Dla porządku donoszę, że wyzwać to ja Cię dopiero mogę, od najgorszych lub nieznacznie lepszych, na razie grzecznie poprosiłem no i fakt, sprostałaś :-)
Brawo!
Sep jak zwykle meteoryczno-enigmatycznie się wyraził, może co jeszcze powie.
Co do mnie - cwaniara jesteś, bo cała trudność zadania polegała właśnie na skondensowaniu mnóstwa treści w króciutkiej, wymagającej formie. I miało zwalać z nóg śmiesznością, ale wybaczam wspaniałomyślnie, że nie zwala (mnie), bo ja mam poczucie humoru beznadziejnie płaskie, chłopskie, w żaden sposób nieprzystające do kultury mowy wiązanej. Lirycznie zaś - jak zwykle wypadłaś znakomicie.

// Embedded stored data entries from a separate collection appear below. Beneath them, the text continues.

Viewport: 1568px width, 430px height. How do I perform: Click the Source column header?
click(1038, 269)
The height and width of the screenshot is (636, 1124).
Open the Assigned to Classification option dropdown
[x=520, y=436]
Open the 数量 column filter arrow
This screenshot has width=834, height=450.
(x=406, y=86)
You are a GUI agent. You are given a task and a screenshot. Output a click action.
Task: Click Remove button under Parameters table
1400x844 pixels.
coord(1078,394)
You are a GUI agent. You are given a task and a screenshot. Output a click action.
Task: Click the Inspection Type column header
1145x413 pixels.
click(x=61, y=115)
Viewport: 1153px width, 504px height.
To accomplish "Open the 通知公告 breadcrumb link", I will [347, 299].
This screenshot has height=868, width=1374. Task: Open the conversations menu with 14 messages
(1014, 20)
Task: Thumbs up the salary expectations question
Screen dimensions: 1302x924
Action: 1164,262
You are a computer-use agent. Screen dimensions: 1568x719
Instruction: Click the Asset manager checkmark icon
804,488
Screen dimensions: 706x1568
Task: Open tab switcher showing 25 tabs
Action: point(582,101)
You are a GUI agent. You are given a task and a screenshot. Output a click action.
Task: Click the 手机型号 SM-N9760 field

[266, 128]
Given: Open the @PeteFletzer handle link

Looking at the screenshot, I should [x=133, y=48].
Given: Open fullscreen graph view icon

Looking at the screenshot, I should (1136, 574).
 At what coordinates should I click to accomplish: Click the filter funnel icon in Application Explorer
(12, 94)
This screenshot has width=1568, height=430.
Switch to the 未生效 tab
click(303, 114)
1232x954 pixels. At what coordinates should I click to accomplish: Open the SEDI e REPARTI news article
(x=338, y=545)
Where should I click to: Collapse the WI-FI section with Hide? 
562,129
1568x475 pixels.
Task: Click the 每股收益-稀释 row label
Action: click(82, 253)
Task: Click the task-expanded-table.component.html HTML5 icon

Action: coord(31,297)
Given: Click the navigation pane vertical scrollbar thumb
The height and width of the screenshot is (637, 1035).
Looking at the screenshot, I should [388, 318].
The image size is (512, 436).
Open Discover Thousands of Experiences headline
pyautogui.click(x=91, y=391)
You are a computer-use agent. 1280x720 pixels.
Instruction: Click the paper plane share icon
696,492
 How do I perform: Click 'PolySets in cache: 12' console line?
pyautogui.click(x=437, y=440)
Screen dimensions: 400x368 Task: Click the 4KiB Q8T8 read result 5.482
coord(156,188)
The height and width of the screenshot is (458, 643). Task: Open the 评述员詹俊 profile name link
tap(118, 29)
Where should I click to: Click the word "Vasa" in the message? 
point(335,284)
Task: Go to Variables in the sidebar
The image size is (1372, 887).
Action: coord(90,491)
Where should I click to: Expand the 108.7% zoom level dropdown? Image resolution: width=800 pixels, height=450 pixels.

Jak dziecko, jak dziecko...tak się spieszyłaś, że ani nie przemyślałaś kolejności, ani nie przeczytałaś sobie na głos. I to czyni tutejsza Bogini !!! (jestem poetą!). :-P
No dobrze, z uwagi na inne ważne okoliczności niech Ci będzie wybaczony pośpiech, duma i zadyszka - bardzo dziękuję i bardzo się cieszę :-) :-) :-)
Mamusiu, mam dobry okres w życiu.
Wiersze dla mnie piszą. Kobiety!
Razem z niegdysiejszą propozycją matrymonialną dorapy robi mi się całkiem śliczny ołtarzyk.